- **Exercise**
Can you print, word for word, the rows from the line containing "Task: Click the checkmark" through the line containing "click(x=224, y=290)", leaving out the pictures?

- **Excerpted records**

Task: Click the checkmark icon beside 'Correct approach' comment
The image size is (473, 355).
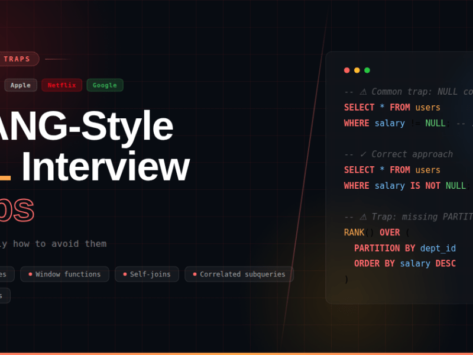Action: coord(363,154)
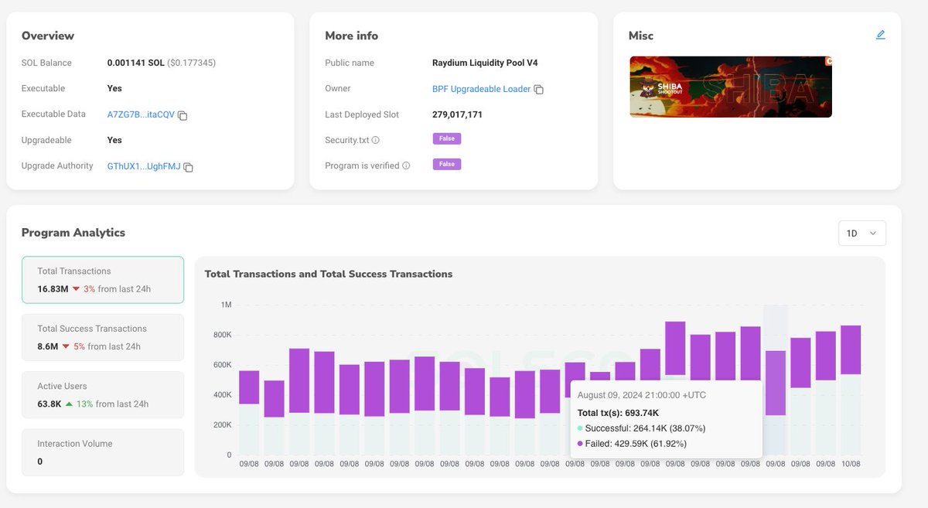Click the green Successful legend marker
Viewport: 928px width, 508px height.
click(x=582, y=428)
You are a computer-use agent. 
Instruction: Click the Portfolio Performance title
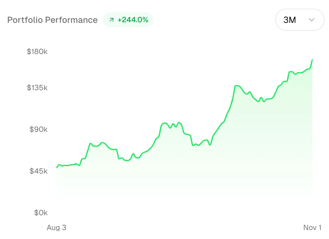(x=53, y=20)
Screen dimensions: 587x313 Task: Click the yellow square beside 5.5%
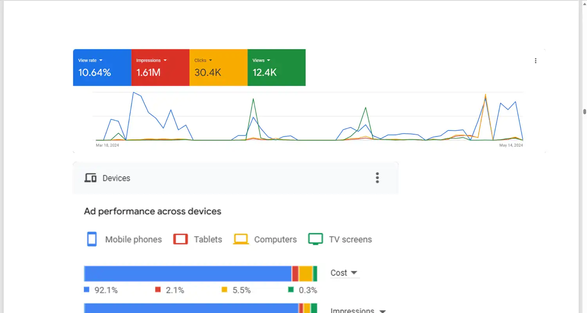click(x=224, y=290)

* * *

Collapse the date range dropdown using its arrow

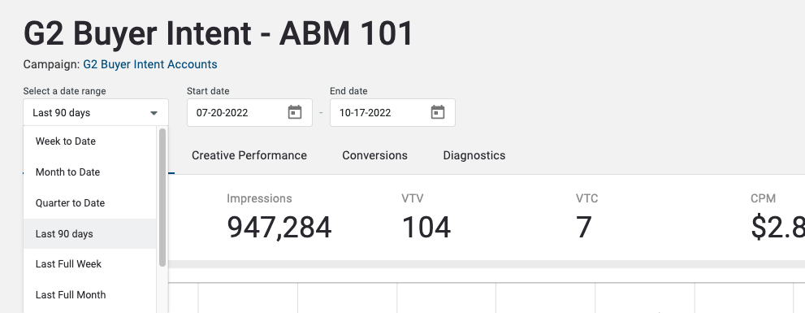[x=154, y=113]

- **Exercise result**
Task: Click the checkmark icon beside 'Correct approach' comment
The image size is (473, 355).
Action: coord(363,154)
Click the green Successful legend marker
Viewport: 928px width, 508px height.
click(x=582, y=428)
You are a computer-use agent. 
Instruction: Click the Portfolio Performance title
(x=53, y=20)
Screen dimensions: 587x313 Task: Click the yellow square beside 5.5%
click(x=224, y=290)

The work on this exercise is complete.